The newly published study in the American Economic Review, by researchers from Princeton, Stanford, and Harvard, notes that the US has half a million people sitting in jail before trial on any given day—the highest rate in the world. The question they examined: What effect does this massive program of pretrial detention have on the eventual outcomes of the criminal cases, and on society itself? Perhaps their most shocking finding is that merely holding people in jail before trial—which occurs for economic reasons having nothing to do with guilt or innocence—had a large impact on whether or not people plead guilty.

We find that initial pretrial release decreases the probability of being found guilty by 14.0 percentage points… The decrease in conviction is largely driven by a reduction in the probability of pleading guilty, which decreases by 10.8 percentage points… These results suggest that initial pretrial release affects case outcomes primarily through a strengthening of defendants’ bargaining positions before trial[.]

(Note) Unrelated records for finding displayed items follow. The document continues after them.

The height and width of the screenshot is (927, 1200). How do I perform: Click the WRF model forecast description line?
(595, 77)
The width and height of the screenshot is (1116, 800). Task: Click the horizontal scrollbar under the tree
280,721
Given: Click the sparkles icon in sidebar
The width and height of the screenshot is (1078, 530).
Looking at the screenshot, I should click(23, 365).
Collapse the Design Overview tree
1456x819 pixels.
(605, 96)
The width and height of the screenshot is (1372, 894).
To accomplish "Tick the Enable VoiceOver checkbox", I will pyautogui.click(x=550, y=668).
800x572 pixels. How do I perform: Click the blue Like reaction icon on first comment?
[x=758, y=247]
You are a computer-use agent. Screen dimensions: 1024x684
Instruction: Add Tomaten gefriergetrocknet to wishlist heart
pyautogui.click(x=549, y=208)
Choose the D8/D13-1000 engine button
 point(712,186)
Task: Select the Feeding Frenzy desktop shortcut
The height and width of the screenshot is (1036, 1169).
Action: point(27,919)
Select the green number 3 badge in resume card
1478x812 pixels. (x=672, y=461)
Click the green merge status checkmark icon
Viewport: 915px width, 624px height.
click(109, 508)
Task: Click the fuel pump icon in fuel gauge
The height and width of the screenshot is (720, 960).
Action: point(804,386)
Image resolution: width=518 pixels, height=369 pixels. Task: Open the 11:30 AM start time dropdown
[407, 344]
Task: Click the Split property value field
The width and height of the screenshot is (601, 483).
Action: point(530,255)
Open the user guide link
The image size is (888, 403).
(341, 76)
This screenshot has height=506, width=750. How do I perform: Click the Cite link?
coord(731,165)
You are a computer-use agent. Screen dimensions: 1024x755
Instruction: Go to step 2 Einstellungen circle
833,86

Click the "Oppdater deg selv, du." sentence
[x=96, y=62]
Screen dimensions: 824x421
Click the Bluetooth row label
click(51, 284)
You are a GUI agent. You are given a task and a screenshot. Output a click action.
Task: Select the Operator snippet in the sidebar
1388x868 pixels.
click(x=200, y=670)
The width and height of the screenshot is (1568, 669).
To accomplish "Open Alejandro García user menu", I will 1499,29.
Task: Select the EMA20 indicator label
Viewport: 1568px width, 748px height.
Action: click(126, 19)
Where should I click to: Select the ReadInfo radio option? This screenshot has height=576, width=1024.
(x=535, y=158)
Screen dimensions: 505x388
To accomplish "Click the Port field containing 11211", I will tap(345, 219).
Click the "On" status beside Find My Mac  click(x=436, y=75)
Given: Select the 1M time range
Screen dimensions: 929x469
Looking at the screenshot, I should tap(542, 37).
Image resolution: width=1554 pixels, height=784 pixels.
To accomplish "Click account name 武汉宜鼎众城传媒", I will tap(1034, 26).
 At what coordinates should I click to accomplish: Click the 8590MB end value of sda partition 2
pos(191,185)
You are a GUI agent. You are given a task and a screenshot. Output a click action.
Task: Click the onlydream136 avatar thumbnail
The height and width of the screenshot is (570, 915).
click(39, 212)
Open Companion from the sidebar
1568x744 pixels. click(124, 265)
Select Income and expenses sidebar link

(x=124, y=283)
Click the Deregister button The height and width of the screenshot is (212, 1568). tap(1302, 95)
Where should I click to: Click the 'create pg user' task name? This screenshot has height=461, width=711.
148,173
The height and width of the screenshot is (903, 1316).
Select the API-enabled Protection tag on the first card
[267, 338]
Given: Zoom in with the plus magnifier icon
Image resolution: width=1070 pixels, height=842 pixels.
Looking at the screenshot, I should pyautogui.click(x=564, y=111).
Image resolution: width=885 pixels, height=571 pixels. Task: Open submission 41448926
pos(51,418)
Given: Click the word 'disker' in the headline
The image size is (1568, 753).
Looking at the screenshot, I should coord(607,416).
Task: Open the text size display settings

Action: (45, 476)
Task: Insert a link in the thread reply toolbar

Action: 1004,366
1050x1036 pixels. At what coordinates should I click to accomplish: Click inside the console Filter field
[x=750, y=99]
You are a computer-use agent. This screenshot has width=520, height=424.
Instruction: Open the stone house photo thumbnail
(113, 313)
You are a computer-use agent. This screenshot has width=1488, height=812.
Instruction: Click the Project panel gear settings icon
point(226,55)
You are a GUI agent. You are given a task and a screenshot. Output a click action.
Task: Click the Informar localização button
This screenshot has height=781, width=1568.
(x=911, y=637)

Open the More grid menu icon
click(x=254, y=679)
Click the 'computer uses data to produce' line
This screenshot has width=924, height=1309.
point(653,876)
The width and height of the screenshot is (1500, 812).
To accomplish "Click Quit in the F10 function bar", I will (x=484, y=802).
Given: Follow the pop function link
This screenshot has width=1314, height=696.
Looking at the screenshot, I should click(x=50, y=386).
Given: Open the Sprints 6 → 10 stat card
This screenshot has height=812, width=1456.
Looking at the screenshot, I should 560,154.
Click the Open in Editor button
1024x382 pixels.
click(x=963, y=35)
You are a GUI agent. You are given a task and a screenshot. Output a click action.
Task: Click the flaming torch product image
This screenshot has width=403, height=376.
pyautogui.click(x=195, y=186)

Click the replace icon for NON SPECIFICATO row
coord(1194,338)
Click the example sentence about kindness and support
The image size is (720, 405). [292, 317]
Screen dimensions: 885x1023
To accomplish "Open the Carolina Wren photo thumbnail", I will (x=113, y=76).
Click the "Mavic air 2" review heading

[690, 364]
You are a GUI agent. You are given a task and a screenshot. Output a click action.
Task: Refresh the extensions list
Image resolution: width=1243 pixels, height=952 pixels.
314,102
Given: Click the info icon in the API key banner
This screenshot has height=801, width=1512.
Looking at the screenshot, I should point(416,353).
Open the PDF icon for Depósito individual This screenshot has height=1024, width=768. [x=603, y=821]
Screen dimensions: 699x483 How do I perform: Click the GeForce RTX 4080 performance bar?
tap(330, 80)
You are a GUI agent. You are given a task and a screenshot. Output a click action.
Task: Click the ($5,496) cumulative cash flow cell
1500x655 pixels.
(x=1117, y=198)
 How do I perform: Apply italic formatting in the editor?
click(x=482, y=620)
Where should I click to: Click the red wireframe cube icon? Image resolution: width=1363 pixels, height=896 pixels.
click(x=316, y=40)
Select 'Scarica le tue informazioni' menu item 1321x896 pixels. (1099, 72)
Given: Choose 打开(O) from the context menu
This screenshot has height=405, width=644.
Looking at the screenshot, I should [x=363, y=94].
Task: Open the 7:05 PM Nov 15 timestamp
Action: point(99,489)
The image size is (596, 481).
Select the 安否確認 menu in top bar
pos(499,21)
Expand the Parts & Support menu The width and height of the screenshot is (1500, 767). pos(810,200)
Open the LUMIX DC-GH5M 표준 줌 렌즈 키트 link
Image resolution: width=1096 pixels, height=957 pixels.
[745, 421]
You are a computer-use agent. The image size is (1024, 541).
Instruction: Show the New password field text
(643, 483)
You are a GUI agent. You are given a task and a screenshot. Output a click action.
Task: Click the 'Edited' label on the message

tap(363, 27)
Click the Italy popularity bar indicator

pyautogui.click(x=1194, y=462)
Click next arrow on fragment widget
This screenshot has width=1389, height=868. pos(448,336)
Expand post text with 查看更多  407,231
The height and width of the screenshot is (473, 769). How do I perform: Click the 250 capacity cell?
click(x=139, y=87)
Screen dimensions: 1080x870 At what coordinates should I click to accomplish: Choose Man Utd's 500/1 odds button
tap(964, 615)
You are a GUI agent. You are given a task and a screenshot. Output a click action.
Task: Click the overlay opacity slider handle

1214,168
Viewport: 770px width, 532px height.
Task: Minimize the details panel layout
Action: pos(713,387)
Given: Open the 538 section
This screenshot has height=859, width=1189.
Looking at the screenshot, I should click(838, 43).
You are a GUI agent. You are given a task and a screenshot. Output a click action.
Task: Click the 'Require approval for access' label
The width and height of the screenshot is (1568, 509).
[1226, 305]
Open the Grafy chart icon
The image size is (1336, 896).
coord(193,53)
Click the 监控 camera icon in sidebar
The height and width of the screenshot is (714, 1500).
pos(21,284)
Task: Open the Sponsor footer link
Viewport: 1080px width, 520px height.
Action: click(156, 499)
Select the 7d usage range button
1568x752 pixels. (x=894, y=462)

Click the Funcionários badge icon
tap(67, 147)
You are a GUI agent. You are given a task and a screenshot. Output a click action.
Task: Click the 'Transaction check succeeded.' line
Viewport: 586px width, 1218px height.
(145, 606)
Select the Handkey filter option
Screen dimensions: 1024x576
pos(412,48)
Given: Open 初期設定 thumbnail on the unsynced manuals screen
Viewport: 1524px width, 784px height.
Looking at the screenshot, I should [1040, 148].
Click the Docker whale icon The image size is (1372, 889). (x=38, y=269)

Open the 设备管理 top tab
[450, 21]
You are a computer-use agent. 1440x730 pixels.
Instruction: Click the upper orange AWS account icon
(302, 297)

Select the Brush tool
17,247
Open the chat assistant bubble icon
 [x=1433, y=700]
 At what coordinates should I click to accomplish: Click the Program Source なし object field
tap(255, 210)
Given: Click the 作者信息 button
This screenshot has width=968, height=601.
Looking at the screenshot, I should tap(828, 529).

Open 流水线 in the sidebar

By keeping people in jail until their trial, our system persuades them to plead guilty. That is a perversion of justice at the most basic level. If you have any doubt that this is nothing more than the criminalization of poverty, think about this: “we find in our data that the typical defendant earned less than $7,000 in the year prior to arrest, likely explaining why less than 50 percent of defendants are able to post bail even when it is set at $5,000 or less.”

The study also found that “initial pretrial release increases the probability of employment in the formal labor market three to four years after the bail hearing by 9.4 percentage points,” illustrating how cash bail can easily trap defendants in a downward cycle of poverty and unemployment.

If America didn’t have a cash bail system already the entire concept would strike everyone as grotesque and insane. End it.